Question impie : il n’y a pas moyen d’honorer Mamadou Dia sans dégager De Gaulle ?
Si ce n’était que ça… Ça apprend également dans la presse à quat’ sous que le célébrissime salon Sweet Beauté renaît de ses décombres. Le p’tit local à la devanture couleur de menstrues, niché à Sacré-Cœur, qui dispense jusqu’en 2021 de fracassantes thérapies contre les maux de dos insupportables, rouvre ses portes dans un quartier tout ce qu’il y a de chic. Curieusement, Ndèye Khady Ndiaye, son entreprenante proprio, n’en est pas heureuse malgré tout : il y a de cela quelques semaines, elle se trouve même une tribune pour évoquer la suite de son procès en appel qui semble s’égarer dans le dédale des affaires judiciaires délicatement refermées sans verdict définitif. Elle se fâche aussi de n’avoir pas la reconnaissance de la République, alors qu’elle juge son rôle déterminant dans l’avènement du régime Pastef : les tridents de la présidence et de la Primature n’ont pas eu un soupir de reconnaissance à son endroit, s’énerve-t-elle dans une vidéo… Toutes ces années, pourtant, Madame tient tête au régime de Macky Sall malgré ses pistolets, ses renseignements généraux, ses juges ; elle se vante même d’être capable, quand elle a besoin d’argent frais sans trace ni témoin, d’avoir au téléphone «le président»…
Allez savoir lequel.
Sa sortie pourtant détonante ne suffit pas à son bonheur : la créature divine d’exception remet ça au micro d’un influenceur qui s’indigne en même temps qu’elle de l’article publié par de vulgaires journalistes jaloux de sa réussite.
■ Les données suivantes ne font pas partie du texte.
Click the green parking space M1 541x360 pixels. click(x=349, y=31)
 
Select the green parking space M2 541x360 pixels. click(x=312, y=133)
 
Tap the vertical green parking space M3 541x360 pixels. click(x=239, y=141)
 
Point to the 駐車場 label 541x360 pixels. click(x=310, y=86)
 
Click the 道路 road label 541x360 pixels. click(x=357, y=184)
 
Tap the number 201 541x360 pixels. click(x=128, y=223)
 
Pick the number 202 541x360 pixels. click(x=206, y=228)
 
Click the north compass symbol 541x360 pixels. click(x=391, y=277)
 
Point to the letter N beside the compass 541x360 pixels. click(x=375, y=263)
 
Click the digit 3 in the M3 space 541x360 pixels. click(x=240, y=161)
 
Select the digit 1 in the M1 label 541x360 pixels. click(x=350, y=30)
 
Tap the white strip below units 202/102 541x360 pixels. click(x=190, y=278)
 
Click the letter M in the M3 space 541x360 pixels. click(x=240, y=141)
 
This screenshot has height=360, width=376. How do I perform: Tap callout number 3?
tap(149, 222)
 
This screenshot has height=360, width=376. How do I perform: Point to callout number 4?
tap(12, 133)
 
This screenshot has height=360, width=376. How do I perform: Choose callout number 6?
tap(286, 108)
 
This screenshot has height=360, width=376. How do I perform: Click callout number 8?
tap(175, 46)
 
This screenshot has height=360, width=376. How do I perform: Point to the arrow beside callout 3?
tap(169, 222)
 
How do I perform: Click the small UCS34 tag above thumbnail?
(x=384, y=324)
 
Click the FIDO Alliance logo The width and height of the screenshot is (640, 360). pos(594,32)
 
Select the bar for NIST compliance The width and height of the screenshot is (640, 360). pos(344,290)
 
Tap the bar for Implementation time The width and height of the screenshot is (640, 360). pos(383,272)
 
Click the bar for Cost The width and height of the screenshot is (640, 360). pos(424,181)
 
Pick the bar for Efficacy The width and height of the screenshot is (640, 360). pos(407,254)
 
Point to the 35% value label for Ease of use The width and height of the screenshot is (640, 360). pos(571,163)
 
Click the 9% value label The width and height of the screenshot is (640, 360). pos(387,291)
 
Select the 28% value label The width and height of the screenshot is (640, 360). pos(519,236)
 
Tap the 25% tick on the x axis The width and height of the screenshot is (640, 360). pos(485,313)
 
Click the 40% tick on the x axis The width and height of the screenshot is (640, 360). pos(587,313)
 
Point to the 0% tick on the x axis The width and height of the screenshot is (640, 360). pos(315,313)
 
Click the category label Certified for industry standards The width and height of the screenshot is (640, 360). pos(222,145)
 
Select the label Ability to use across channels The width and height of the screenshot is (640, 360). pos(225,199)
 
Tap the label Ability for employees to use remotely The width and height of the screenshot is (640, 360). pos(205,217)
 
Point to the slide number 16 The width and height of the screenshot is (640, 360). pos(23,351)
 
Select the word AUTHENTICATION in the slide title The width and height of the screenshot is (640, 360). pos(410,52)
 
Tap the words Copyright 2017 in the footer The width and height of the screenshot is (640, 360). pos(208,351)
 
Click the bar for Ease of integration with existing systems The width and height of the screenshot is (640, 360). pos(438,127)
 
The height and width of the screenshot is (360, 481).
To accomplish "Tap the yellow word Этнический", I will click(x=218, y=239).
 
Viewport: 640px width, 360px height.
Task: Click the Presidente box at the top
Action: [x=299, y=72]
Il y a surtout l’illustration par «l’ancienne photo» qui l’énerve alors qu’elle a actuellement un totem quatre fois plus grand aux Almadies… Ndèye Khady Ndiaye doit avoir des problèmes de difficulté avec le français : «pourquoi ils ne montrent pas l’ancienne nouvelle photo ?», s’agace-t-elle. Avec Sweet Beauté version 2025, prévient celle qui s’autoproclame la patronne du pays, on va voir ce qu’est «un vrai salon de beauté».
J’en ai la cinquième lombaire qui tremble.